The practical difficulty of ECT research stems from the conundrum posed by clinical urgency. ECT is only used, and is only acceptably used, in intractable and severe cases of mental suffering. Research to date has typically targeted experimental control over clinical application—for example, dropping atypical cases to ensure ‘outliers’ are not contaminating any effect. Case studies where an experimental n=1, are more practical and may yield additional useful information.

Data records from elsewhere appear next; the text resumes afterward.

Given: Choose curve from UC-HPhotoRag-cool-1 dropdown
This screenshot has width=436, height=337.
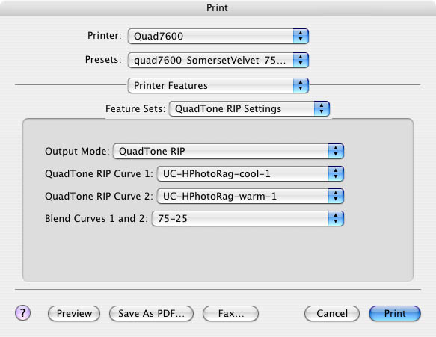Looking at the screenshot, I should pyautogui.click(x=251, y=174).
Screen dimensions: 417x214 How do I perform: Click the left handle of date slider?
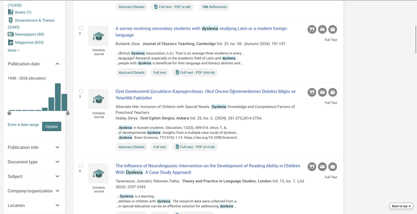point(9,113)
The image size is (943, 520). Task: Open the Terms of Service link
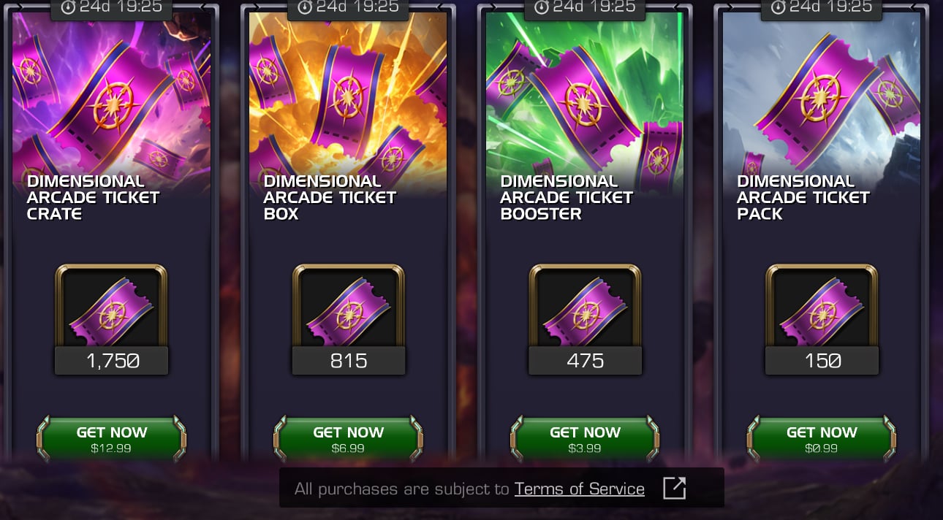click(x=580, y=489)
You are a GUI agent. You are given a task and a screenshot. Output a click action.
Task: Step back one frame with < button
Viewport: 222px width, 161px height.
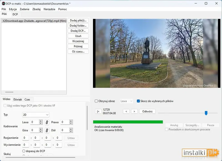(x=126, y=111)
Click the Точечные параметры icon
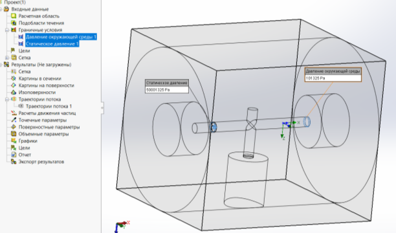The height and width of the screenshot is (233, 396). click(x=14, y=120)
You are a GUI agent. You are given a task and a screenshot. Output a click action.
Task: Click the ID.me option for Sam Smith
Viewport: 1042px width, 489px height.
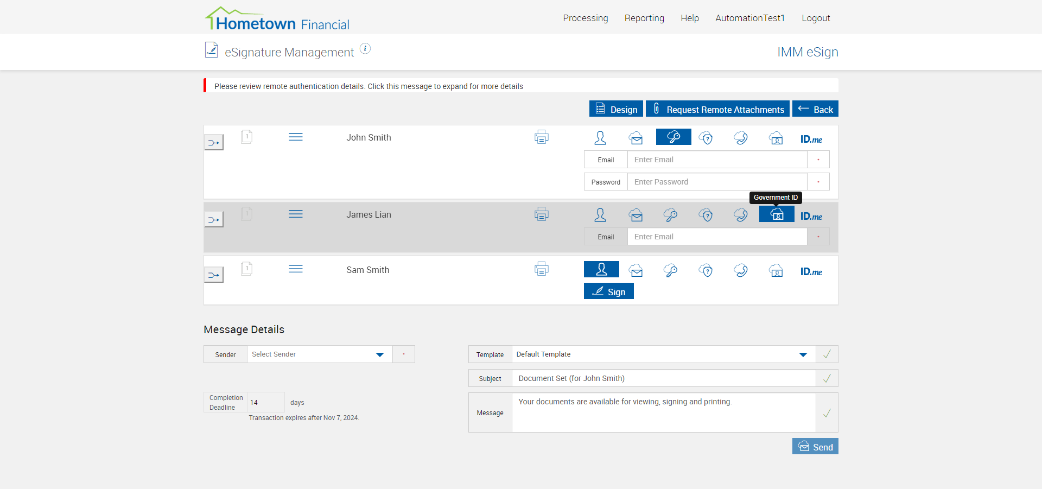(x=811, y=271)
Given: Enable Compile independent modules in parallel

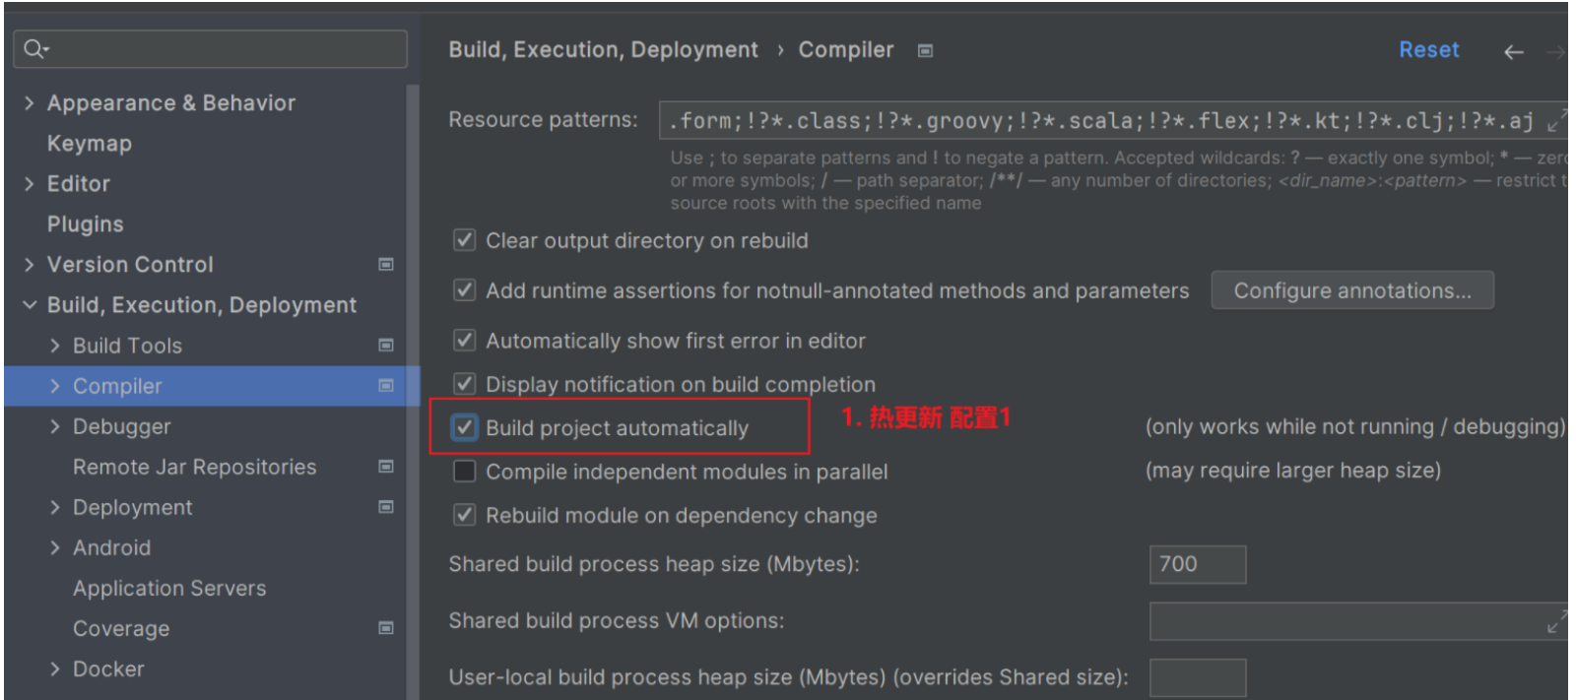Looking at the screenshot, I should [464, 471].
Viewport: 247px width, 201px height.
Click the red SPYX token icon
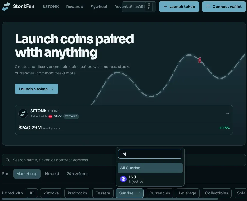point(50,116)
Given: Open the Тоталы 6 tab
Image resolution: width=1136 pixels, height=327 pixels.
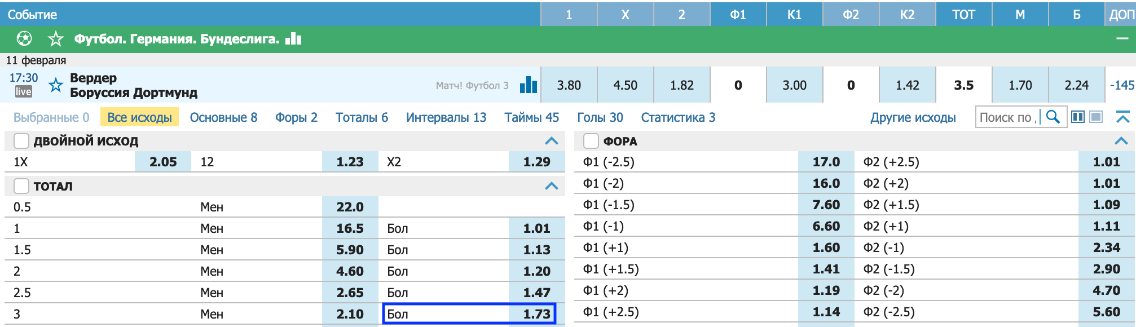Looking at the screenshot, I should (362, 117).
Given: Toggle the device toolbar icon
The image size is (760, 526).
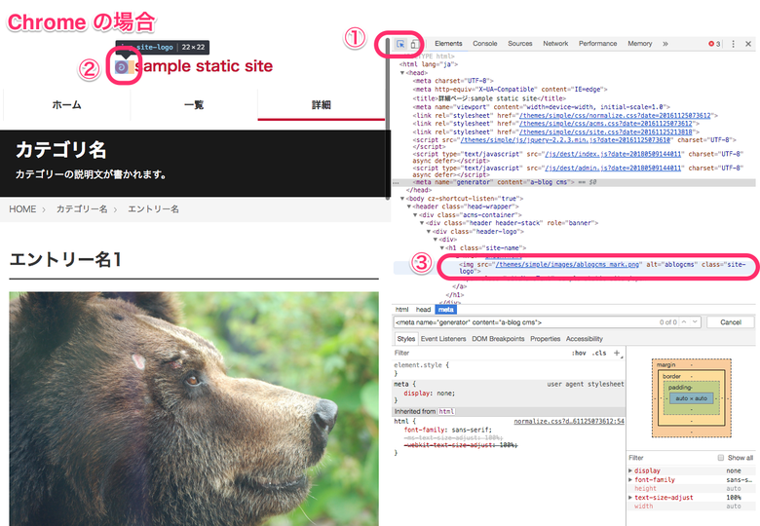Looking at the screenshot, I should point(414,44).
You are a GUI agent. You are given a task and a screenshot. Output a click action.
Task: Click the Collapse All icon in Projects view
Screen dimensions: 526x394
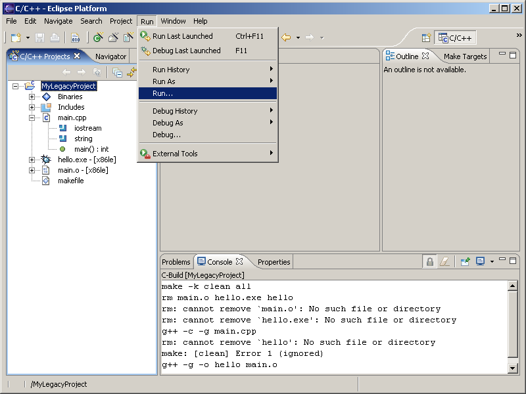point(117,72)
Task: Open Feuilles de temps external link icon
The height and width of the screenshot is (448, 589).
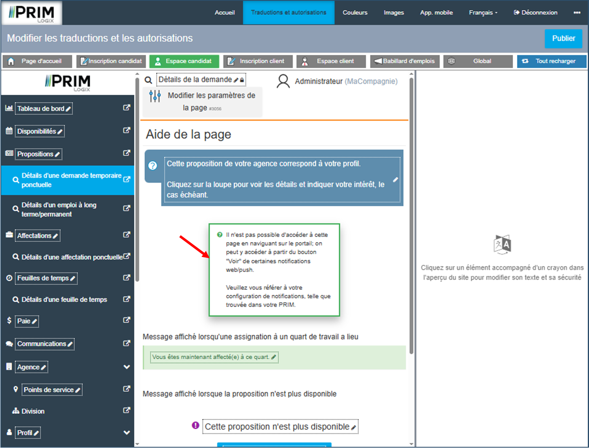Action: click(x=126, y=277)
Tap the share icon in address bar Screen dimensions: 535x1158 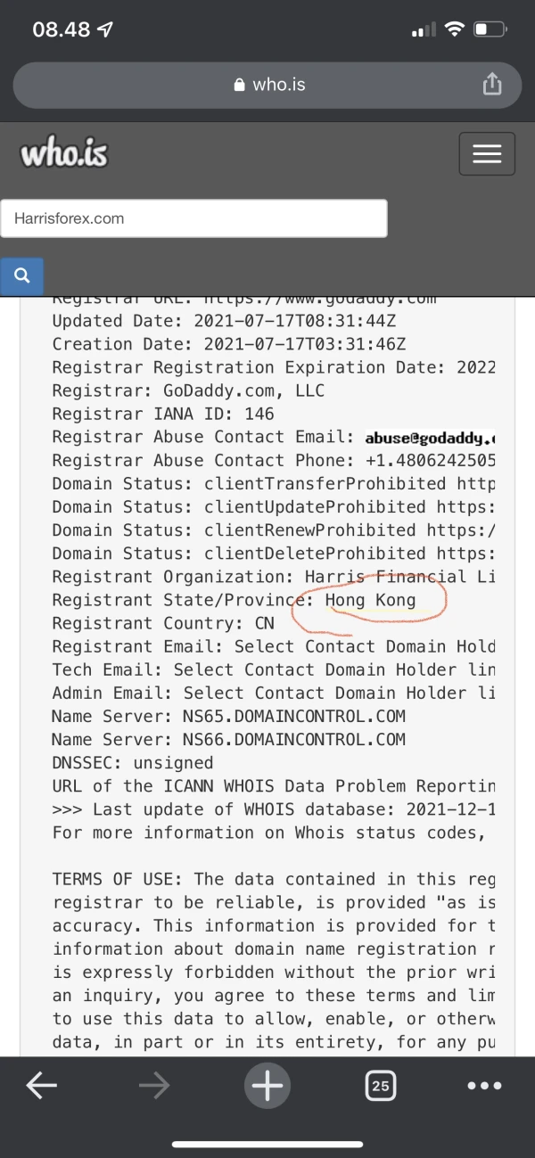491,85
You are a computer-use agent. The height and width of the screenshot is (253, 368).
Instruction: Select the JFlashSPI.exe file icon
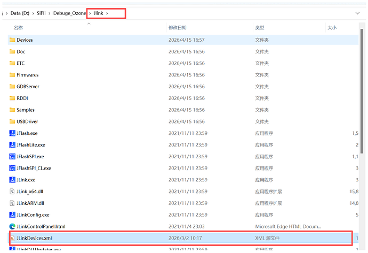(12, 157)
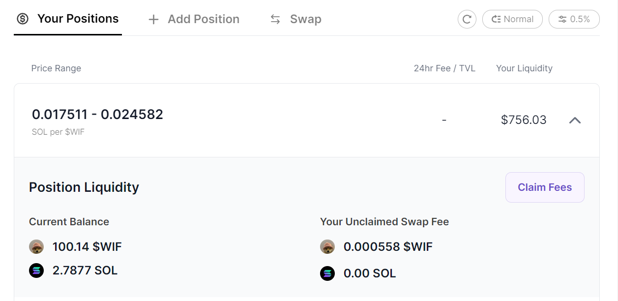Open the 0.5% slippage settings
Viewport: 618px width, 301px height.
click(574, 19)
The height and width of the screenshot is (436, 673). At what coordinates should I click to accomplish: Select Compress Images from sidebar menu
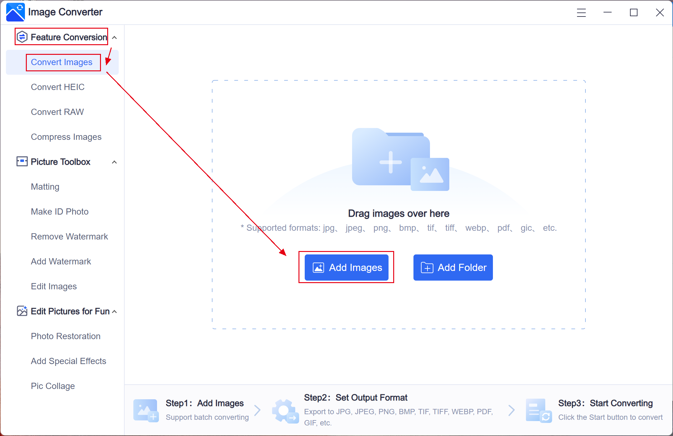(x=66, y=137)
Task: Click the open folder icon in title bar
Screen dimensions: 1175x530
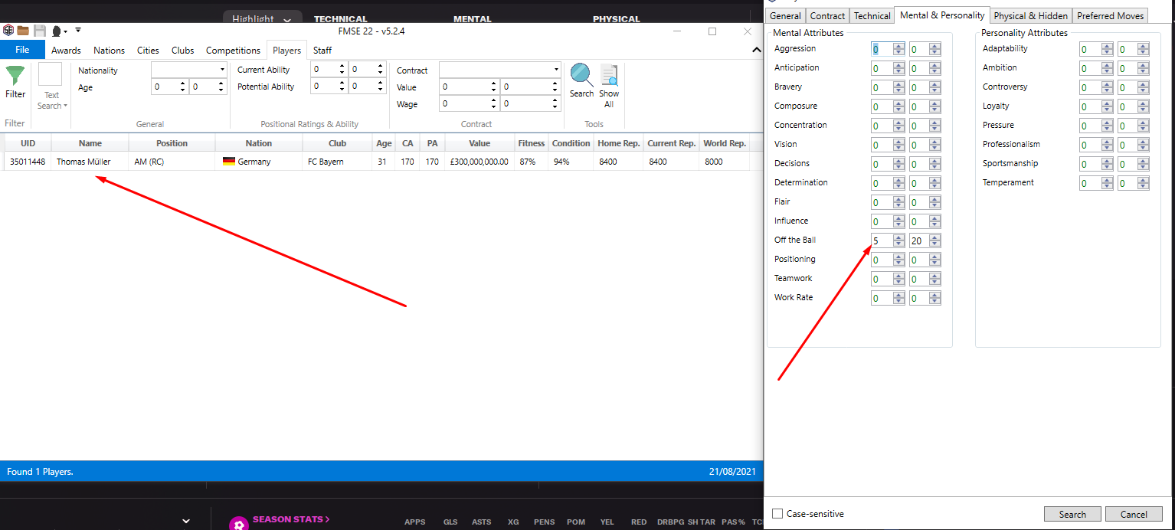Action: click(23, 31)
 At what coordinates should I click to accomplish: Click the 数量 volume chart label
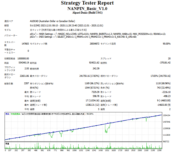coord(7,144)
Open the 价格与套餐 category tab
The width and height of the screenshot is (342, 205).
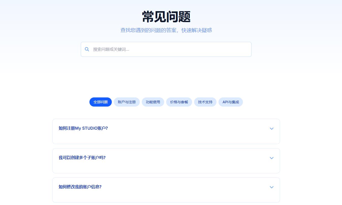[179, 102]
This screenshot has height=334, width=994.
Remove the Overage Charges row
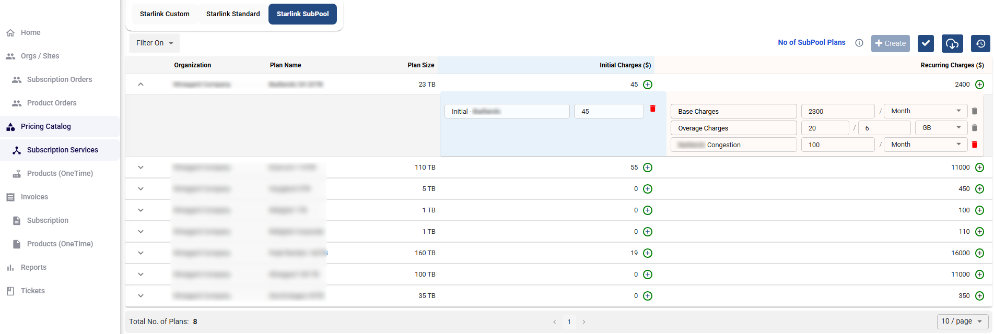[974, 128]
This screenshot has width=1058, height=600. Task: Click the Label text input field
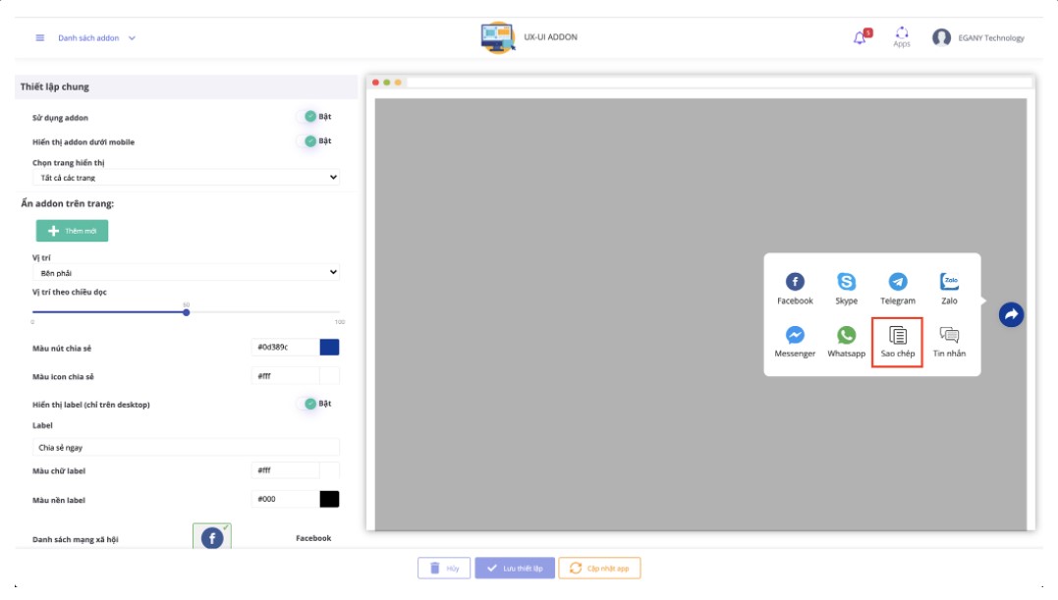coord(186,447)
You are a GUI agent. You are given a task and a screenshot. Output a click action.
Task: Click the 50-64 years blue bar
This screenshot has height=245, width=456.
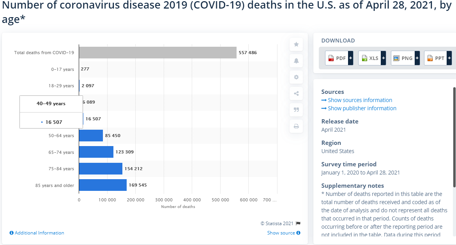point(91,136)
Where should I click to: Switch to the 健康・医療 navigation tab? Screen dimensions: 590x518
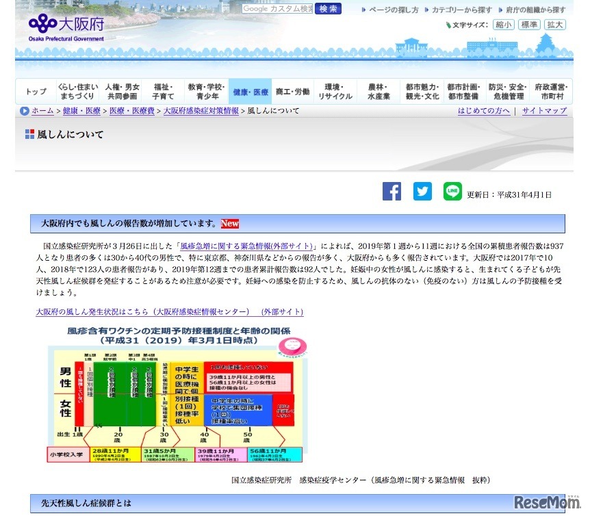coord(250,91)
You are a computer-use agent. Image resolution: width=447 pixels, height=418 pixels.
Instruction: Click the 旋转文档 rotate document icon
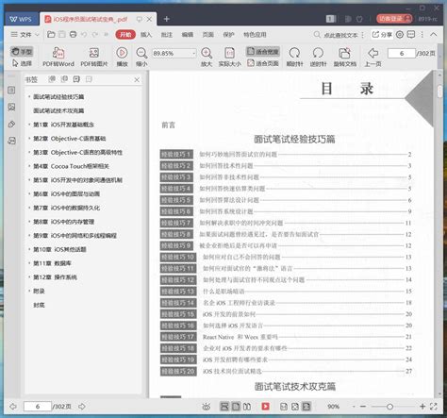(345, 53)
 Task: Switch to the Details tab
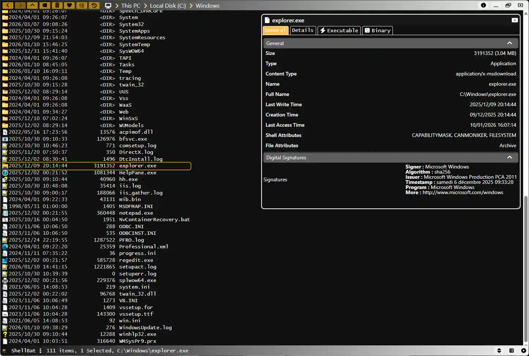303,30
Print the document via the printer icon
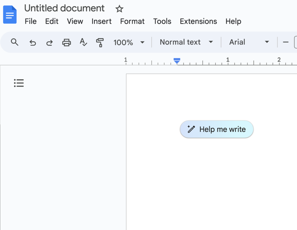Image resolution: width=297 pixels, height=230 pixels. tap(66, 42)
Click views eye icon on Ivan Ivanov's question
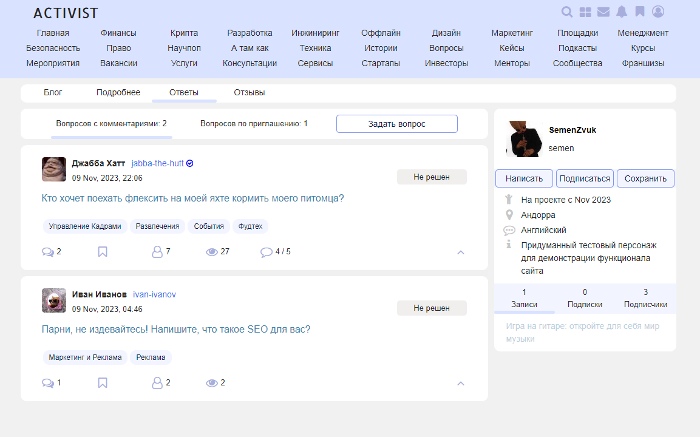 [x=212, y=383]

This approach is also better suited to research a highly specific question (for example, is CSF Aβ level changed following ECT?) with a specific patient (specified age and a measured diagnosis with construct validity) utilising relevant cognitive outcome measures (using theoretical terms compatible with the psychometric measures).

Standardisation of measures of cognitive functions and biomarkers relevant to known changes in an older person (over 65 years), within a comprehensive, single-case repeated measures design, would yield a sound basis for evaluating the cognitive changes, positive, negative or none, between studies and research groups. This would also allow the incorporation of data from individual clinicians.

An agreed standardised evaluation protocol of older patients subjected to ECT would be a useful precursor to investigating the benefit or cost of induced seizure activity on cognition. Clinically, this may then serve to better identify patients suitable or unsuitable for the procedure.

Finally, although such methodological variability between studies suggests that caution should be employed when interpreting the results, the difficulties associated with conducting such research must not be overlooked. Having said that, there is a long-lasting need for properly designed clinical studies with well-defined samples to elaborate on both cognitive and biological markers potentially associated with ECT. Such a study can address cost/benefit problems while providing information on duration, intensity and dose-dependent effects/side effects of ECT as a therapeutic intervention.